── PROVIDED INFORMATION ──

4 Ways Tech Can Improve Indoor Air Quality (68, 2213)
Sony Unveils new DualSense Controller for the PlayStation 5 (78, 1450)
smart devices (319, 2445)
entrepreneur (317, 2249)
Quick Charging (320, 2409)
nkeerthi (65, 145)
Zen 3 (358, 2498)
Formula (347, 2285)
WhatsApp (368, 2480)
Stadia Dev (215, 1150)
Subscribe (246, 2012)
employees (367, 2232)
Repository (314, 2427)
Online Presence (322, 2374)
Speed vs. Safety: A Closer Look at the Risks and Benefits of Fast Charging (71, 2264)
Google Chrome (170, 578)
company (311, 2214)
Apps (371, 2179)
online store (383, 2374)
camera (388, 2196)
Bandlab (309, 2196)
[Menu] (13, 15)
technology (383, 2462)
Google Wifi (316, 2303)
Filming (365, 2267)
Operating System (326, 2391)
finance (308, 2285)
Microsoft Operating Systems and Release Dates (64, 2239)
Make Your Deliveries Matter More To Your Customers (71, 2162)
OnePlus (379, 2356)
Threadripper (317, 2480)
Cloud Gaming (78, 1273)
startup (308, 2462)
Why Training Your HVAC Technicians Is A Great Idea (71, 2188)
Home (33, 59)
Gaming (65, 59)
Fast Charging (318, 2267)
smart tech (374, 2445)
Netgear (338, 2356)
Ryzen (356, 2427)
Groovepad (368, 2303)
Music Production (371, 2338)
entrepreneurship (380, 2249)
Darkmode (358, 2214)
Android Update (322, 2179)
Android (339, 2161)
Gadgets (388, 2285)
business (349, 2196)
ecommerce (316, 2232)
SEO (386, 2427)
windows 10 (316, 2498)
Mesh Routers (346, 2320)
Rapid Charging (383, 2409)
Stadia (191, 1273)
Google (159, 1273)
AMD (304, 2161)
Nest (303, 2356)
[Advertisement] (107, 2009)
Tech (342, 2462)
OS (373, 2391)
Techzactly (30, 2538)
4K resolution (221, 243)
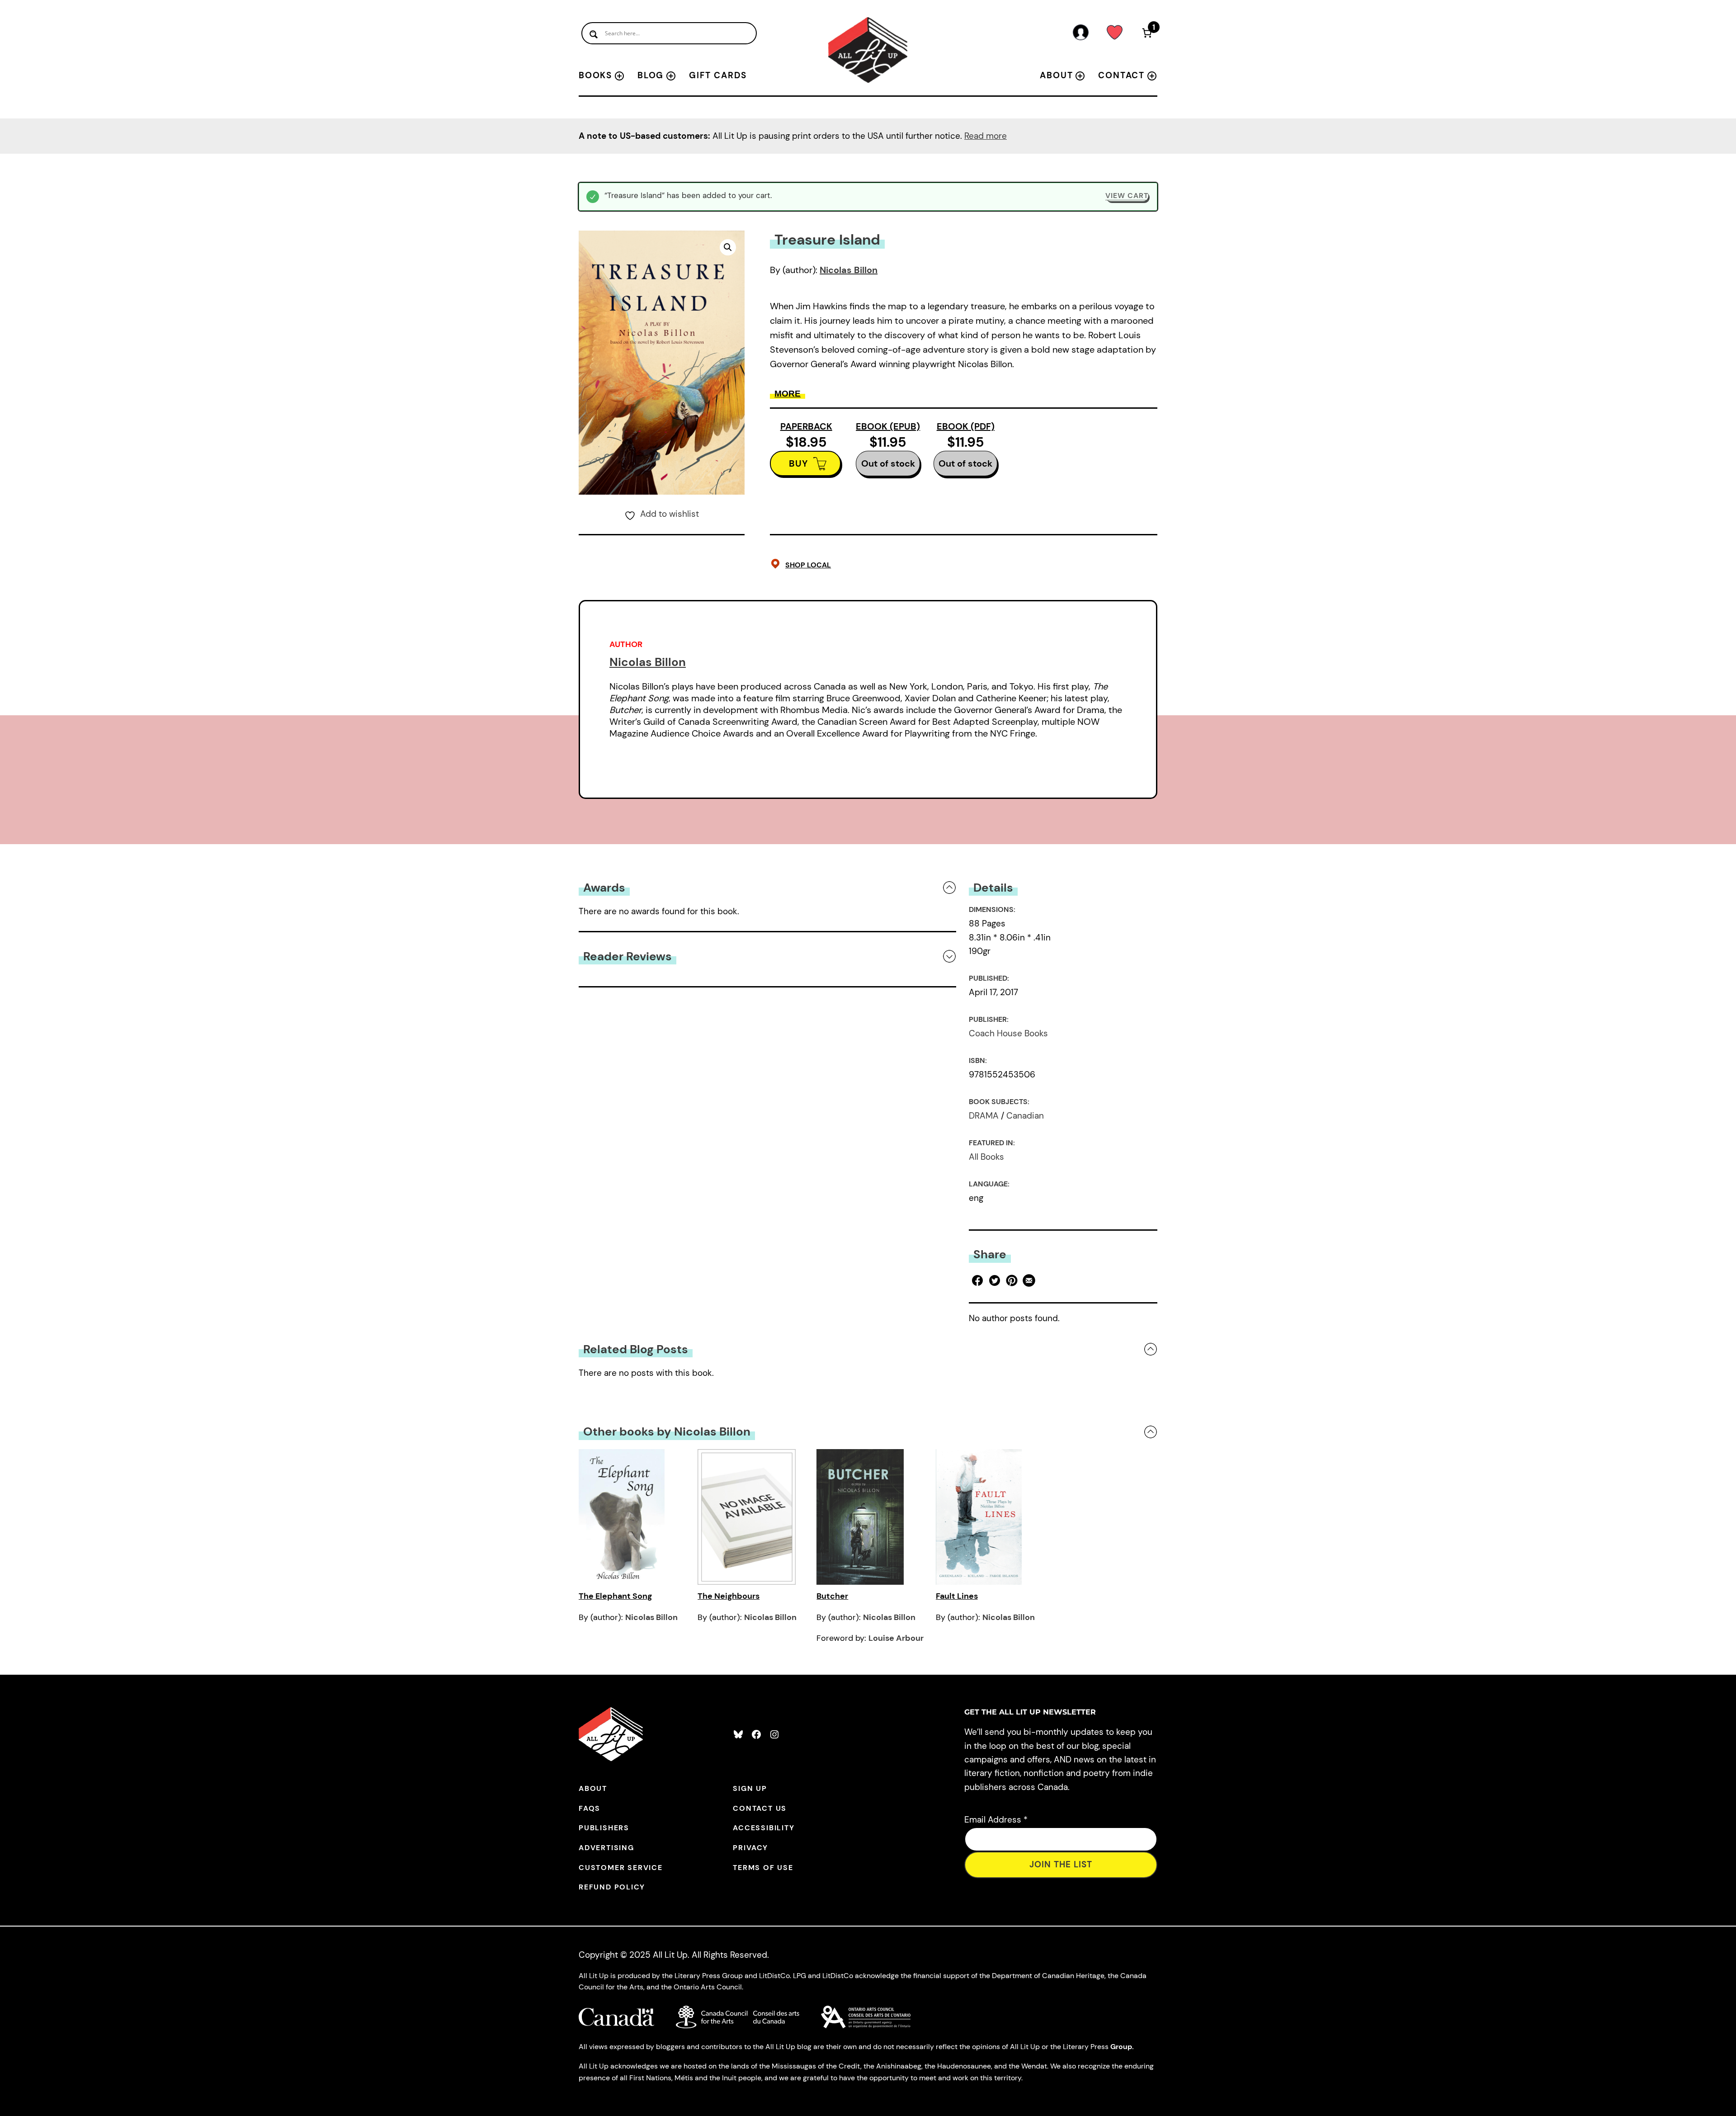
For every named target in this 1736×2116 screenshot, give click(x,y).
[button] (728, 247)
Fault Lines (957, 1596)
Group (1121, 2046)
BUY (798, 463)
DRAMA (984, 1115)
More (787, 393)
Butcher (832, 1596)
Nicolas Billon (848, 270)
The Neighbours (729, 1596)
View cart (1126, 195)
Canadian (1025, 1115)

───
── PROVIDED INFORMATION ──

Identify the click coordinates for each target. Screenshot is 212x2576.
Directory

───

- **GOAL OF THE EXERCISE**: In the material above, transcribe exactly the lines beginning at the one with "Netgear (338, 2356)" and ending at the one with "Rapid Charging (383, 2409)", both included.

- **WRITTEN SOLUTION**:
Netgear (338, 2356)
Ryzen (356, 2427)
Groovepad (368, 2303)
Music Production (371, 2338)
entrepreneurship (380, 2249)
Darkmode (358, 2214)
Android Update (322, 2179)
Android (339, 2161)
Gadgets (388, 2285)
business (349, 2196)
ecommerce (316, 2232)
SEO (386, 2427)
windows 10 (316, 2498)
Mesh Routers (346, 2320)
Rapid Charging (383, 2409)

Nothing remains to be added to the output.